◆ Excerpt to read:
A report by the East African Community Sectoral Council on Trade, Industry, Finance and Investment (EAC-SCTIFI) based on a meeting held in Arusha from May 29 to June 2, 2017 shows that the EAC had made important progress in reaching an agreement on tariffs with Egypt and Sacu.

The EAC had presented to Sacu its prioritised requests of 403 tariff lines, of which 283 were for immediate liberalisation and 112 to be liberalised on a phasedown basis.

Sacu responded ‘positively’ to the 112 tariff lines. The EAC then requested for more time to consult on the remaining tariff lines on Sacu’s prioritised request list as it was not submitted on time.

“At this stage, Sacu has offered to immediately liberalise 66.7 per cent of its tariff lines while EAC’s offer stands at 61.4 per cent of tariff lines. As the negotiations are on reciprocal basis EAC has identified an additional 158 tariff lines  for immediate liberalisation  which would lift the offer to 64.25 per cent of tariff lines which is beyond the 63 per cent mandated by SCITIFI,” according to the report.

Tanzania which belongs to both EAC and SADC) but not Comesa provided a tariff offer to Egypt (a Comesa member) comprising 96.89 per cent for immediate liberalisation and the remaining tariffs to be gradually phased out in five years.

Although Egypt had initially provided an offer of 100 per cent tariff liberalisation to all the EAC partner states it is reviewing its offer on the basis of reciprocity.

Tariff lines

The TFTA member states had agreed that up to 85 per cent of the tariff lines be liberalised, with the remaining 15 per cent negotiated over five to eight years.

Negotiations on the rules of origin, tariff offers and trade remedies form Phase 1 of the TFTA treaty while Phase II negotiations cover trade in services and all other trade-related matters.

The EAC is negotiating the agreement as a bloc while Comesa and SADC are negotiating their positions as individual countries.

Quota restrictions

Under the TFTA Protocol each regional bloc is expected to remove duty on 60 per cent to 85 per cent of the tariff lines.

Sacu agreed to remove duty on 60 per cent of its 7,000 tariff lines, offering opportunity for 4,200 goods to be exported to southern Africa.

Comesa has 5,000 tariff lines but its members who are neither in EAC or SADC have been allowed to negotiate individually because the bloc does not have a Customs union.
Under TFTA pact, members of the three trading blocs are required to ignore sensitive products and subject them to duty and quota restrictions in order to ensure fair competition.

◆ Record extracts:
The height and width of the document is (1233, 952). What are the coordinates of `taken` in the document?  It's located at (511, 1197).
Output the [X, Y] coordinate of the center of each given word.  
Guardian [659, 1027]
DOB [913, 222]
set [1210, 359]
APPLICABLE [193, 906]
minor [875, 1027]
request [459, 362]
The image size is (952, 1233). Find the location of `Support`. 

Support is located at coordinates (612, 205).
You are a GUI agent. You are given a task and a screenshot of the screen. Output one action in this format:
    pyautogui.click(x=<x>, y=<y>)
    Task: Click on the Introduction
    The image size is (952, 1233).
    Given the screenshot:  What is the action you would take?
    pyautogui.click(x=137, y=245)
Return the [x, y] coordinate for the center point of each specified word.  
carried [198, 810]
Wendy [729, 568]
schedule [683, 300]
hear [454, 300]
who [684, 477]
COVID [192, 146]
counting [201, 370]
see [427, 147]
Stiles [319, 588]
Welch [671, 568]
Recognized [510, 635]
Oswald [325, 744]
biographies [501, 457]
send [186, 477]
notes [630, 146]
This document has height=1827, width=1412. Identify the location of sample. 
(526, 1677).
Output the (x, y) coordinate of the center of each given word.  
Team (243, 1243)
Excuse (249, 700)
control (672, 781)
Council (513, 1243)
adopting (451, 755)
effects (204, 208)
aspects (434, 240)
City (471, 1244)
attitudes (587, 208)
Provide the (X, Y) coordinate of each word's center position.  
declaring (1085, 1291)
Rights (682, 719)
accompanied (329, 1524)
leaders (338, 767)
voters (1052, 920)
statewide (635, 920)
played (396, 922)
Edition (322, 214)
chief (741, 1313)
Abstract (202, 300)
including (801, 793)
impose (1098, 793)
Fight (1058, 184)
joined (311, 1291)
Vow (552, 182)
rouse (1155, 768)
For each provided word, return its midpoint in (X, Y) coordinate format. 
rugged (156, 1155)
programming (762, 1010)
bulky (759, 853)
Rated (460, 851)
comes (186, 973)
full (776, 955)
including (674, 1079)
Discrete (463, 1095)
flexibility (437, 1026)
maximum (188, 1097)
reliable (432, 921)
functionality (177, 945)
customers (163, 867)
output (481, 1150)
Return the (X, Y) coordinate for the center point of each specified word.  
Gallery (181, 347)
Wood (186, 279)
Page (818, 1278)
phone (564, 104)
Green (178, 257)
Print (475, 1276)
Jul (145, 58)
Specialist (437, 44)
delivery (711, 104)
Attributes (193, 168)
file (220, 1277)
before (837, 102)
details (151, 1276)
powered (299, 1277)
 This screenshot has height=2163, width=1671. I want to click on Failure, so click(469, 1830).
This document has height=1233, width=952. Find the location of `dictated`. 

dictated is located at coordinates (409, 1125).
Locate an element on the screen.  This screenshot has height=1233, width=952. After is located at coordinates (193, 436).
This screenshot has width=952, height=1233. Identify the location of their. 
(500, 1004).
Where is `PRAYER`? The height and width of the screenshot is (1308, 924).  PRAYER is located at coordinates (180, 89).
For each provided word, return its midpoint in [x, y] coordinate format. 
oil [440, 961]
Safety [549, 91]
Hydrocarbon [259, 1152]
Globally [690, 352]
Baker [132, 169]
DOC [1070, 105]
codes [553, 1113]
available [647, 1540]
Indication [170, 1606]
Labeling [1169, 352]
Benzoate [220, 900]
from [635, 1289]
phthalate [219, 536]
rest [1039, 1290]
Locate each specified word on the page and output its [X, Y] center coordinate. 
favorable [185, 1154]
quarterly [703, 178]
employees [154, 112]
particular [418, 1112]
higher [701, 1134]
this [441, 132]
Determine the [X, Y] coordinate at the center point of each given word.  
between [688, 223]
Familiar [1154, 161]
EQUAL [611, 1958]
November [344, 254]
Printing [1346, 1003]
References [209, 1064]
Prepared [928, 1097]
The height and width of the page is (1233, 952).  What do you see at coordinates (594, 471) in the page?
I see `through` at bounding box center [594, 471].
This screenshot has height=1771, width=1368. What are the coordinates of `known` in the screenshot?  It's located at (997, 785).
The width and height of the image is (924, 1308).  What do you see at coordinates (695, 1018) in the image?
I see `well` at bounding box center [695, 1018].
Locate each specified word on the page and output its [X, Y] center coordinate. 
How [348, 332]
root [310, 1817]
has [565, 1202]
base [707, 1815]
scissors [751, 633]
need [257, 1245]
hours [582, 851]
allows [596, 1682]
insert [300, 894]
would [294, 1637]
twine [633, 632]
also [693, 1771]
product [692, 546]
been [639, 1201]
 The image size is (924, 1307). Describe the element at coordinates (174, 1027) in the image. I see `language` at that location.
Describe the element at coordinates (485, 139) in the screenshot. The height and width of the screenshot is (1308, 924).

◆ Written tasks:
[a] Name every country or city mentioned in the excerpt on the EAC tariff negotiations.
[b] In the excerpt on the EAC tariff negotiations, copy the passage that opens with the words containing "Sacu responded ‘positively’" and closes with "submitted on time.".

◆ Expected outputs:
[a] Arusha, Tanzania, Egypt

[b]
Sacu responded ‘positively’ to the 112 tariff lines. The EAC then requested for more time to consult on the remaining tariff lines on Sacu’s prioritised request list as it was not submitted on time.